Short exercise »
Recast the lines below as a two-column Markdown table headed Row and Line, numbering each line in order and leaving out blank lines.

+ + + + +

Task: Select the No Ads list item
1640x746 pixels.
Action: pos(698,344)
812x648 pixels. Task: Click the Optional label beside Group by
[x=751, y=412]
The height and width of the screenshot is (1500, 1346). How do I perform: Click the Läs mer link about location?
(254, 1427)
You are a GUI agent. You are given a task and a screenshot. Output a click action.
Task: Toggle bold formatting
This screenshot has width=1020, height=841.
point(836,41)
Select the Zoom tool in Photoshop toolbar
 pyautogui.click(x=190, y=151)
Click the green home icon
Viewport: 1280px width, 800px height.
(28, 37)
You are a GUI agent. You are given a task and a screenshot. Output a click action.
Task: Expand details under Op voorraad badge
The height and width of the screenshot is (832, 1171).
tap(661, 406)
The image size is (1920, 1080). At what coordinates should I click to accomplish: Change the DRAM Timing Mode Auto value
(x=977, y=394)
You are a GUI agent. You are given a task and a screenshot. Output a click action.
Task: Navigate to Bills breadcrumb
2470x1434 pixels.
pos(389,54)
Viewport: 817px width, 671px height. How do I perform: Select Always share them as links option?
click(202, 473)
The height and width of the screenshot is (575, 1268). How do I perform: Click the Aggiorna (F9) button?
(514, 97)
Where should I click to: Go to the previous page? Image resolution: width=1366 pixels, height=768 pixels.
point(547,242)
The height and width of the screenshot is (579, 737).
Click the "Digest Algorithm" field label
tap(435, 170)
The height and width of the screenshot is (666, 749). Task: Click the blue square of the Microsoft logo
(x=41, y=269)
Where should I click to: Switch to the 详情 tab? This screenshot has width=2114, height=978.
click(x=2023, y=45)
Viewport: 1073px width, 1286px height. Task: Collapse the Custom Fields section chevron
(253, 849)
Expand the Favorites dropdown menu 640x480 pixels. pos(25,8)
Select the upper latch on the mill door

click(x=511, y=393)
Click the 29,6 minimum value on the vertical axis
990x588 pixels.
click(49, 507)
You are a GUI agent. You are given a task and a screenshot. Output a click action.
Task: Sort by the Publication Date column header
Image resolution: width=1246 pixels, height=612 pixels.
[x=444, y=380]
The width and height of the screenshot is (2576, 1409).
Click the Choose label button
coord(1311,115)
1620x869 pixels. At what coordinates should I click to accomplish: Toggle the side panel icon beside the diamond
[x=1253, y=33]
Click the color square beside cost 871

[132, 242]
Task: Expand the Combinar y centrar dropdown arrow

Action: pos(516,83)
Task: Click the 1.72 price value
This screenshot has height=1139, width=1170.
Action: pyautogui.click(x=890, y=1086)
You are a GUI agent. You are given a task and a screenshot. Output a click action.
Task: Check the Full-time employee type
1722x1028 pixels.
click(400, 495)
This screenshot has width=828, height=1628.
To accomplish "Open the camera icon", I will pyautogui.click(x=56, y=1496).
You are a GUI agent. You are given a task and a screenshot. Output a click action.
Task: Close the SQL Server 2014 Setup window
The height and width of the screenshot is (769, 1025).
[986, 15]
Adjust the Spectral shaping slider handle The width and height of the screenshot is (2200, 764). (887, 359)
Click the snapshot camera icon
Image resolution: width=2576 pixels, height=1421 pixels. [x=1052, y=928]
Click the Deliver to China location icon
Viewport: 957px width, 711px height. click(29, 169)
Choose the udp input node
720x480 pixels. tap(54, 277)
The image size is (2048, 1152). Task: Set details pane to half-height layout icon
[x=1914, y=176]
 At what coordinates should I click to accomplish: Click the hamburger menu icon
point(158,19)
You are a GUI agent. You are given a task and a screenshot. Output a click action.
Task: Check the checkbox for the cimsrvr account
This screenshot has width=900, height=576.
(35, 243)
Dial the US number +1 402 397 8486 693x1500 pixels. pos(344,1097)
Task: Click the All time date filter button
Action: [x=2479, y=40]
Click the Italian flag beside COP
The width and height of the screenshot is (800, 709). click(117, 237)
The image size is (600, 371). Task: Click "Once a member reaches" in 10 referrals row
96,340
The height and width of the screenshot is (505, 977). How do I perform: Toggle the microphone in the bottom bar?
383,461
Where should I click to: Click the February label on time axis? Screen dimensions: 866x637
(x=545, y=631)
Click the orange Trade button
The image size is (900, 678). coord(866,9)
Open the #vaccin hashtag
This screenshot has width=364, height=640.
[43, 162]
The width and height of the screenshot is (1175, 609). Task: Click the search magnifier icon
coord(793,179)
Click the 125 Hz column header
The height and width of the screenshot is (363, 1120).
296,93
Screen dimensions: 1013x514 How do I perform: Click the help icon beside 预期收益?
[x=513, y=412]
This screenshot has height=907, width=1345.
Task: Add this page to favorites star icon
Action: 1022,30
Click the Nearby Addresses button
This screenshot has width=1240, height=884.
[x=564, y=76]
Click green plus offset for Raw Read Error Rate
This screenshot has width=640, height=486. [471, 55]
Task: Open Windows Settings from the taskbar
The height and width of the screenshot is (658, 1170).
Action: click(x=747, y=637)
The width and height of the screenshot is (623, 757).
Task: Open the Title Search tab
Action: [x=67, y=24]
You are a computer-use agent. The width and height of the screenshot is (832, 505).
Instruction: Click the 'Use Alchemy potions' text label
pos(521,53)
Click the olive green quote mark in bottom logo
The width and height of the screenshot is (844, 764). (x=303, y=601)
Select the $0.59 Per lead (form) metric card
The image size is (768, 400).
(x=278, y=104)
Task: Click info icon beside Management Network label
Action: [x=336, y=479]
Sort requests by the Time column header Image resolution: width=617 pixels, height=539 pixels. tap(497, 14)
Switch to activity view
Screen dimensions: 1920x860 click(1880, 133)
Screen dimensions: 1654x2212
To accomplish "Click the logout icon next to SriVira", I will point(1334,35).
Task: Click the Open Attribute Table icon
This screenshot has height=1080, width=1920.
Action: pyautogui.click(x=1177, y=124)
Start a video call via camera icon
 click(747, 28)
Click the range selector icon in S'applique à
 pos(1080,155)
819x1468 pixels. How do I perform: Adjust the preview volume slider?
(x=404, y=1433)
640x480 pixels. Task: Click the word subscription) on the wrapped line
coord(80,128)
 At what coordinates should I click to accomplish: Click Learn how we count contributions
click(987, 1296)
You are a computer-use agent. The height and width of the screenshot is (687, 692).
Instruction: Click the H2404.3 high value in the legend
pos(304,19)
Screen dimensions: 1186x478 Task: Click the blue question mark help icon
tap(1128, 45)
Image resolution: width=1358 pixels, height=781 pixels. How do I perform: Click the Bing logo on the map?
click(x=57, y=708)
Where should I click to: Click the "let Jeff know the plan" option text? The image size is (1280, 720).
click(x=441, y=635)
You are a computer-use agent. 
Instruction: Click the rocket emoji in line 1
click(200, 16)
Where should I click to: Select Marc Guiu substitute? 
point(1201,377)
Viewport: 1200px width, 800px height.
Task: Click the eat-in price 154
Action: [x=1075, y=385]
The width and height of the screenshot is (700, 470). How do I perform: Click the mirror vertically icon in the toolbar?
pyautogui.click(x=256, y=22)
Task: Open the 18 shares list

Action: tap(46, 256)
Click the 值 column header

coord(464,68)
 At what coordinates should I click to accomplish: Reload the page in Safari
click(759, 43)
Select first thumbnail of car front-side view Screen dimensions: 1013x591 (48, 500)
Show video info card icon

+ + + + +

The solution »
| Row | Line |
|---|---|
| 1 | Task: Select the No Ads list item |
| 2 | 1640x746 pixels. |
| 3 | Action: pos(698,344) |
| 4 | 812x648 pixels. Task: Click the Optional label beside Group by |
| 5 | [x=751, y=412] |
| 6 | The height and width of the screenshot is (1500, 1346). How do I perform: Click the Läs mer link about location? |
| 7 | (254, 1427) |
| 8 | You are a GUI agent. You are given a task and a screenshot. Output a click action. |
| 9 | Task: Toggle bold formatting |
| 10 | This screenshot has width=1020, height=841. |
| 11 | point(836,41) |
| 12 | Select the Zoom tool in Photoshop toolbar |
| 13 |  pyautogui.click(x=190, y=151) |
| 14 | Click the green home icon |
| 15 | Viewport: 1280px width, 800px height. |
| 16 | (28, 37) |
| 17 | You are a GUI agent. You are given a task and a screenshot. Output a click action. |
| 18 | Task: Expand details under Op voorraad badge |
| 19 | The height and width of the screenshot is (832, 1171). |
| 20 | tap(661, 406) |
| 21 | The image size is (1920, 1080). At what coordinates should I click to accomplish: Change the DRAM Timing Mode Auto value |
| 22 | (x=977, y=394) |
| 23 | You are a GUI agent. You are given a task and a screenshot. Output a click action. |
| 24 | Task: Navigate to Bills breadcrumb |
| 25 | 2470x1434 pixels. |
| 26 | pos(389,54) |
| 27 | Viewport: 817px width, 671px height. How do I perform: Select Always share them as links option? |
| 28 | click(202, 473) |
| 29 | The height and width of the screenshot is (575, 1268). How do I perform: Click the Aggiorna (F9) button? |
| 30 | (514, 97) |
| 31 | Where should I click to: Go to the previous page? Image resolution: width=1366 pixels, height=768 pixels. |
| 32 | point(547,242) |
| 33 | The height and width of the screenshot is (579, 737). |
| 34 | Click the "Digest Algorithm" field label |
| 35 | tap(435, 170) |
| 36 | The height and width of the screenshot is (666, 749). Task: Click the blue square of the Microsoft logo |
| 37 | (x=41, y=269) |
| 38 | Where should I click to: Switch to the 详情 tab? This screenshot has width=2114, height=978. |
| 39 | click(x=2023, y=45) |
| 40 | Viewport: 1073px width, 1286px height. Task: Collapse the Custom Fields section chevron |
| 41 | (253, 849) |
| 42 | Expand the Favorites dropdown menu 640x480 pixels. pos(25,8) |
| 43 | Select the upper latch on the mill door |
| 44 | click(x=511, y=393) |
| 45 | Click the 29,6 minimum value on the vertical axis |
| 46 | 990x588 pixels. |
| 47 | click(49, 507) |
| 48 | You are a GUI agent. You are given a task and a screenshot. Output a click action. |
| 49 | Task: Sort by the Publication Date column header |
| 50 | Image resolution: width=1246 pixels, height=612 pixels. |
| 51 | [x=444, y=380] |
| 52 | The width and height of the screenshot is (2576, 1409). |
| 53 | Click the Choose label button |
| 54 | coord(1311,115) |
| 55 | 1620x869 pixels. At what coordinates should I click to accomplish: Toggle the side panel icon beside the diamond |
| 56 | [x=1253, y=33] |
| 57 | Click the color square beside cost 871 |
| 58 | [132, 242] |
| 59 | Task: Expand the Combinar y centrar dropdown arrow |
| 60 | Action: pos(516,83) |
| 61 | Task: Click the 1.72 price value |
| 62 | This screenshot has height=1139, width=1170. |
| 63 | Action: pyautogui.click(x=890, y=1086) |
| 64 | You are a GUI agent. You are given a task and a screenshot. Output a click action. |
| 65 | Task: Check the Full-time employee type |
| 66 | 1722x1028 pixels. |
| 67 | click(400, 495) |
| 68 | This screenshot has width=828, height=1628. |
| 69 | To accomplish "Open the camera icon", I will pyautogui.click(x=56, y=1496). |
| 70 | You are a GUI agent. You are given a task and a screenshot. Output a click action. |
| 71 | Task: Close the SQL Server 2014 Setup window |
| 72 | The height and width of the screenshot is (769, 1025). |
| 73 | [986, 15] |
| 74 | Adjust the Spectral shaping slider handle The width and height of the screenshot is (2200, 764). (887, 359) |
| 75 | Click the snapshot camera icon |
| 76 | Image resolution: width=2576 pixels, height=1421 pixels. [x=1052, y=928] |
| 77 | Click the Deliver to China location icon |
| 78 | Viewport: 957px width, 711px height. click(29, 169) |
| 79 | Choose the udp input node |
| 80 | 720x480 pixels. tap(54, 277) |
| 81 | The image size is (2048, 1152). Task: Set details pane to half-height layout icon |
| 82 | [x=1914, y=176] |
| 83 |  At what coordinates should I click to accomplish: Click the hamburger menu icon |
| 84 | point(158,19) |
| 85 | You are a GUI agent. You are given a task and a screenshot. Output a click action. |
| 86 | Task: Check the checkbox for the cimsrvr account |
| 87 | This screenshot has width=900, height=576. |
| 88 | (35, 243) |
| 89 | Dial the US number +1 402 397 8486 693x1500 pixels. pos(344,1097) |
| 90 | Task: Click the All time date filter button |
| 91 | Action: [x=2479, y=40] |
| 92 | Click the Italian flag beside COP |
| 93 | The width and height of the screenshot is (800, 709). click(117, 237) |
| 94 | The image size is (600, 371). Task: Click "Once a member reaches" in 10 referrals row |
| 95 | 96,340 |
| 96 | The height and width of the screenshot is (505, 977). How do I perform: Toggle the microphone in the bottom bar? |
| 97 | 383,461 |
| 98 | Where should I click to: Click the February label on time axis? Screen dimensions: 866x637 |
| 99 | (x=545, y=631) |
| 100 | Click the orange Trade button |
| 101 | The image size is (900, 678). coord(866,9) |
| 102 | Open the #vaccin hashtag |
| 103 | This screenshot has width=364, height=640. |
| 104 | [43, 162] |
| 105 | The width and height of the screenshot is (1175, 609). Task: Click the search magnifier icon |
| 106 | coord(793,179) |
| 107 | Click the 125 Hz column header |
| 108 | The height and width of the screenshot is (363, 1120). |
| 109 | 296,93 |
| 110 | Screen dimensions: 1013x514 How do I perform: Click the help icon beside 预期收益? |
| 111 | [x=513, y=412] |
| 112 | This screenshot has height=907, width=1345. |
| 113 | Task: Add this page to favorites star icon |
| 114 | Action: 1022,30 |
| 115 | Click the Nearby Addresses button |
| 116 | This screenshot has width=1240, height=884. |
| 117 | [x=564, y=76] |
| 118 | Click green plus offset for Raw Read Error Rate |
| 119 | This screenshot has width=640, height=486. [471, 55] |
| 120 | Task: Open Windows Settings from the taskbar |
| 121 | The height and width of the screenshot is (658, 1170). |
| 122 | Action: click(x=747, y=637) |
| 123 | The width and height of the screenshot is (623, 757). |
| 124 | Task: Open the Title Search tab |
| 125 | Action: [x=67, y=24] |
| 126 | You are a computer-use agent. The width and height of the screenshot is (832, 505). |
| 127 | Instruction: Click the 'Use Alchemy potions' text label |
| 128 | pos(521,53) |
| 129 | Click the olive green quote mark in bottom logo |
| 130 | The width and height of the screenshot is (844, 764). (x=303, y=601) |
| 131 | Select the $0.59 Per lead (form) metric card |
| 132 | The image size is (768, 400). |
| 133 | (x=278, y=104) |
| 134 | Task: Click info icon beside Management Network label |
| 135 | Action: [x=336, y=479] |
| 136 | Sort requests by the Time column header Image resolution: width=617 pixels, height=539 pixels. tap(497, 14) |
| 137 | Switch to activity view |
| 138 | Screen dimensions: 1920x860 click(1880, 133) |
| 139 | Screen dimensions: 1654x2212 |
| 140 | To accomplish "Click the logout icon next to SriVira", I will point(1334,35). |
| 141 | Task: Click the Open Attribute Table icon |
| 142 | This screenshot has height=1080, width=1920. |
| 143 | Action: pyautogui.click(x=1177, y=124) |
| 144 | Start a video call via camera icon |
| 145 |  click(747, 28) |
| 146 | Click the range selector icon in S'applique à |
| 147 |  pos(1080,155) |
| 148 | 819x1468 pixels. How do I perform: Adjust the preview volume slider? |
| 149 | (x=404, y=1433) |
| 150 | 640x480 pixels. Task: Click the word subscription) on the wrapped line |
| 151 | coord(80,128) |
| 152 |  At what coordinates should I click to accomplish: Click Learn how we count contributions |
| 153 | click(987, 1296) |
| 154 | You are a computer-use agent. The height and width of the screenshot is (687, 692). |
| 155 | Instruction: Click the H2404.3 high value in the legend |
| 156 | pos(304,19) |
| 157 | Screen dimensions: 1186x478 Task: Click the blue question mark help icon |
| 158 | tap(1128, 45) |
| 159 | Image resolution: width=1358 pixels, height=781 pixels. How do I perform: Click the Bing logo on the map? |
| 160 | click(x=57, y=708) |
| 161 | Where should I click to: Click the "let Jeff know the plan" option text? The image size is (1280, 720). |
| 162 | click(x=441, y=635) |
| 163 | You are a computer-use agent.  |
| 164 | Instruction: Click the rocket emoji in line 1 |
| 165 | click(200, 16) |
| 166 | Where should I click to: Select Marc Guiu substitute?  |
| 167 | point(1201,377) |
| 168 | Viewport: 1200px width, 800px height. |
| 169 | Task: Click the eat-in price 154 |
| 170 | Action: [x=1075, y=385] |
| 171 | The width and height of the screenshot is (700, 470). How do I perform: Click the mirror vertically icon in the toolbar? |
| 172 | pyautogui.click(x=256, y=22) |
| 173 | Task: Open the 18 shares list |
| 174 | Action: tap(46, 256) |
| 175 | Click the 值 column header |
| 176 | coord(464,68) |
| 177 |  At what coordinates should I click to accomplish: Reload the page in Safari |
| 178 | click(759, 43) |
| 179 | Select first thumbnail of car front-side view Screen dimensions: 1013x591 (48, 500) |
| 180 | Show video info card icon |